Material provided:
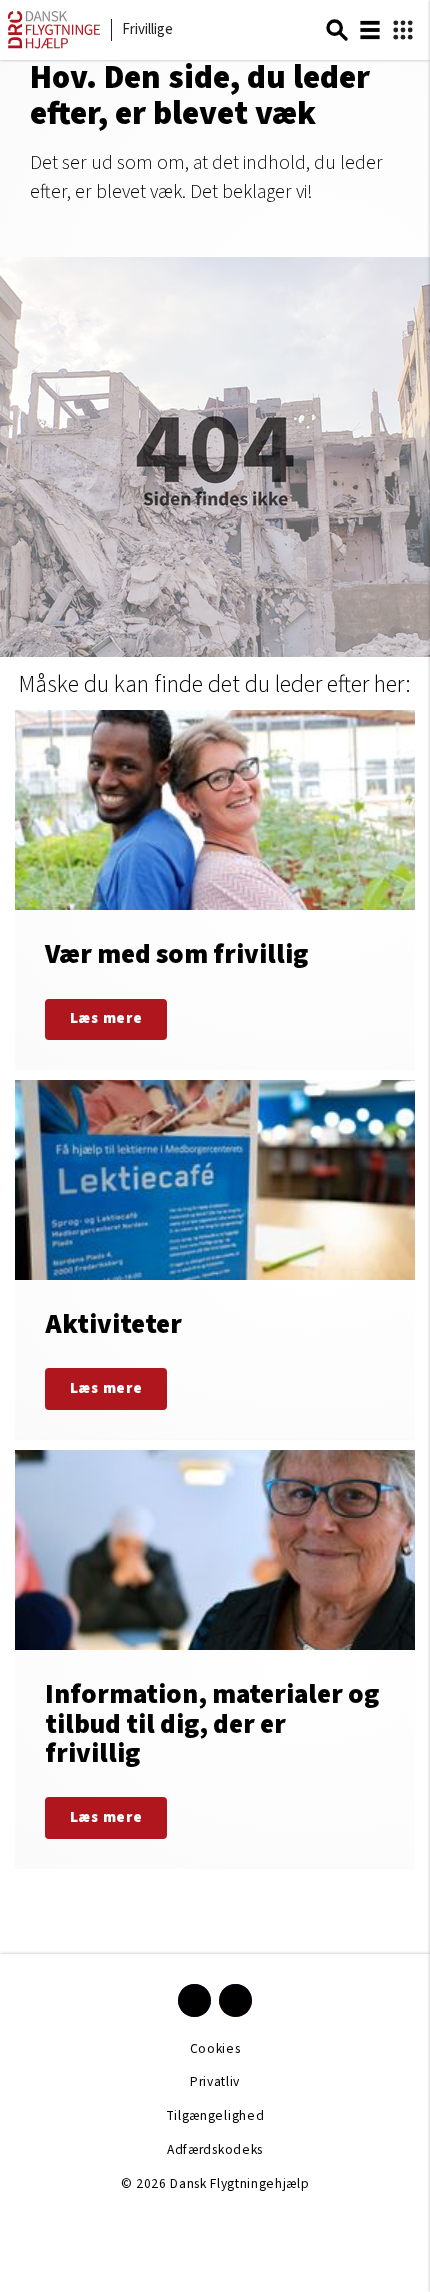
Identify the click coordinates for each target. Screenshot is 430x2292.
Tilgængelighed (215, 2115)
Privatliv (215, 2081)
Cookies (215, 2048)
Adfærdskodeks (215, 2149)
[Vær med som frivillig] (215, 890)
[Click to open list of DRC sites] (403, 30)
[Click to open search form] (337, 30)
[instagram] (235, 2000)
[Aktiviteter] (215, 1260)
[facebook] (194, 2000)
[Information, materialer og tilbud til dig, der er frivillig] (215, 1659)
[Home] (54, 44)
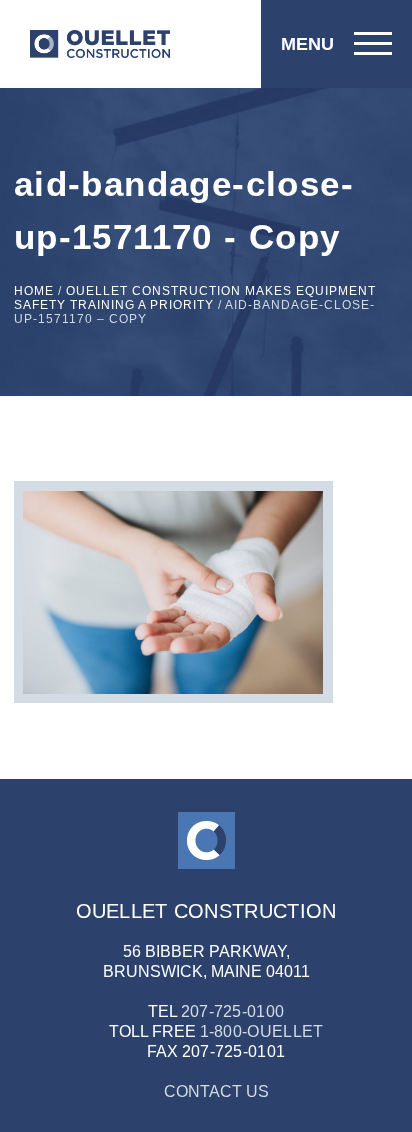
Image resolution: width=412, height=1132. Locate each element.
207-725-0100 (233, 1011)
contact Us (216, 1091)
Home (34, 291)
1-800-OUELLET (262, 1031)
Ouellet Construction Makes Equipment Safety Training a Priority (195, 298)
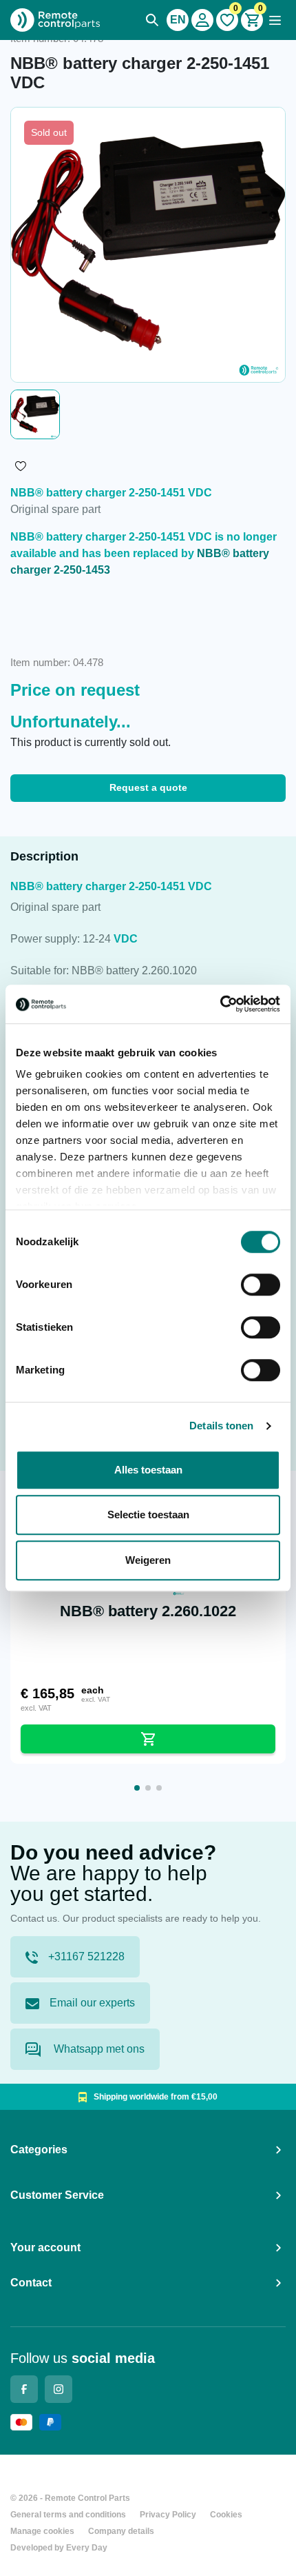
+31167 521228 (86, 1956)
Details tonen (221, 1425)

Exercise instructions: Search the entries above for the word "each", and copy every line where it occurs.

Expected answer:
Identify the click coordinates for each target. Screenshot is 430x2292.
Image resolution: width=412, height=1132. Locate each element.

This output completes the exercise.